◆ PROBLEM
Starting at the line below holding "Where should I click to: Open the author" and stopping at the line holding "The height and width of the screenshot is (576, 1024).", print every line exactly, both ends included, and leave the rest out.

◆ GIVEN DATA
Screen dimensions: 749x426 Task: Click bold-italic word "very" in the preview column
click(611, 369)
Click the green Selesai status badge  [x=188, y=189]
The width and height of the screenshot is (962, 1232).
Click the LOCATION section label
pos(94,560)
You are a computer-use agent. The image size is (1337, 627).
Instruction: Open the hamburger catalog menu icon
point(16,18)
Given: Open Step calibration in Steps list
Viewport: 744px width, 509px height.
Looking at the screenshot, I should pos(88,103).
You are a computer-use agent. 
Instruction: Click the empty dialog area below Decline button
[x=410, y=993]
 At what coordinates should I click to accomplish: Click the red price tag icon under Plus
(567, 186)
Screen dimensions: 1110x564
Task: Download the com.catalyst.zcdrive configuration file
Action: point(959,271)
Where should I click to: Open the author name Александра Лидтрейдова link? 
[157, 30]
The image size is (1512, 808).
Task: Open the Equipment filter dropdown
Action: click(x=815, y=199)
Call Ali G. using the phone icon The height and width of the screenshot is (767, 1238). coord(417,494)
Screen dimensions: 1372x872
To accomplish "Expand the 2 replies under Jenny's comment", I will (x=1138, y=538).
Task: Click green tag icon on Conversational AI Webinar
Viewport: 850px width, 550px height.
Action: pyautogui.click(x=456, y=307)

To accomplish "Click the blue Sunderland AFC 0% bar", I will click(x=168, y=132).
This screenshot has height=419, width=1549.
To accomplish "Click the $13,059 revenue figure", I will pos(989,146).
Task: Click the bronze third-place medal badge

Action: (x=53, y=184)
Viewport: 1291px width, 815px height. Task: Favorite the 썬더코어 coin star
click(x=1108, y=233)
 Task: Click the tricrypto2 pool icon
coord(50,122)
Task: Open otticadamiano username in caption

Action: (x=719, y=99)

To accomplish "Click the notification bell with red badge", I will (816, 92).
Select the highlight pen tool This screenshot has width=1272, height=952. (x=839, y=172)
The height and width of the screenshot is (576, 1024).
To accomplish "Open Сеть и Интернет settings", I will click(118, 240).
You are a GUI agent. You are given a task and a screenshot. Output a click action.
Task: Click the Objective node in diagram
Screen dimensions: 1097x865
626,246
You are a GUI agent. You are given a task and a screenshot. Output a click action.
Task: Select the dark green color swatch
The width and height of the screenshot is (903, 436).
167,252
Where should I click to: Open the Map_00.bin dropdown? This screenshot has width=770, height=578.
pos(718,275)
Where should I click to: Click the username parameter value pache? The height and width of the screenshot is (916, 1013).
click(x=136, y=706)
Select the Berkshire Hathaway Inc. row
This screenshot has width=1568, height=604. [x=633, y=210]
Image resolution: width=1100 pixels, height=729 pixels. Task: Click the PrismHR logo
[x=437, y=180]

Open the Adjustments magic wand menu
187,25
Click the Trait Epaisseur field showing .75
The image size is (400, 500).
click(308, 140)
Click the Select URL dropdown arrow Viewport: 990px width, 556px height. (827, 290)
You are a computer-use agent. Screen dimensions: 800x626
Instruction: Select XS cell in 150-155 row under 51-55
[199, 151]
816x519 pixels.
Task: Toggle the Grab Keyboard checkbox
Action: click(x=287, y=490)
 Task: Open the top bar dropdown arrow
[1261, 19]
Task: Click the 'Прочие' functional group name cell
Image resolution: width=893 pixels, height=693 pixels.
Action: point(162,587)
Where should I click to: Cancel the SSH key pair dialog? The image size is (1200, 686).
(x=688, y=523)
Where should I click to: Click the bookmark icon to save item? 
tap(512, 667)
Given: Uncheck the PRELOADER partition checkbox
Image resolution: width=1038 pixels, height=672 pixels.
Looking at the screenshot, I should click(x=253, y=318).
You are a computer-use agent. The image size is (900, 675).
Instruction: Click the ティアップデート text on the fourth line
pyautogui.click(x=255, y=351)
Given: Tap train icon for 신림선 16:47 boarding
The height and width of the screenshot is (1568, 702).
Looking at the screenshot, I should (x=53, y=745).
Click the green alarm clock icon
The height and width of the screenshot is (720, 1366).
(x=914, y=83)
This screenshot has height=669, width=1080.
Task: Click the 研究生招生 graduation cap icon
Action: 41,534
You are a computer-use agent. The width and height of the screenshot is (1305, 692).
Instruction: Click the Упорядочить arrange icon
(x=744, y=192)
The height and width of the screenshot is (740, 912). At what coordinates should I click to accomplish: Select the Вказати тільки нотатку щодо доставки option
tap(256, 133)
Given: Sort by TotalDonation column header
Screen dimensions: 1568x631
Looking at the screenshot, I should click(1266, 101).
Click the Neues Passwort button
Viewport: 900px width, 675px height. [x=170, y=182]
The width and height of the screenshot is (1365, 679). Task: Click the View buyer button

◆ WRITTEN RESPONSE
Where should I click to: Open the author name Александра Лидтрейдова link? 
[157, 30]
The image size is (1512, 808).
Task: Open the Equipment filter dropdown
Action: click(x=815, y=199)
Call Ali G. using the phone icon The height and width of the screenshot is (767, 1238). coord(417,494)
Screen dimensions: 1372x872
To accomplish "Expand the 2 replies under Jenny's comment", I will (x=1138, y=538).
Task: Click green tag icon on Conversational AI Webinar
Viewport: 850px width, 550px height.
Action: pyautogui.click(x=456, y=307)

To accomplish "Click the blue Sunderland AFC 0% bar", I will click(x=168, y=132).
This screenshot has height=419, width=1549.
To accomplish "Click the $13,059 revenue figure", I will pos(989,146).
Task: Click the bronze third-place medal badge

Action: (x=53, y=184)
Viewport: 1291px width, 815px height. Task: Favorite the 썬더코어 coin star
click(x=1108, y=233)
 Task: Click the tricrypto2 pool icon
coord(50,122)
Task: Open otticadamiano username in caption

Action: (x=719, y=99)

To accomplish "Click the notification bell with red badge", I will (816, 92).
Select the highlight pen tool This screenshot has width=1272, height=952. (x=839, y=172)
The height and width of the screenshot is (576, 1024).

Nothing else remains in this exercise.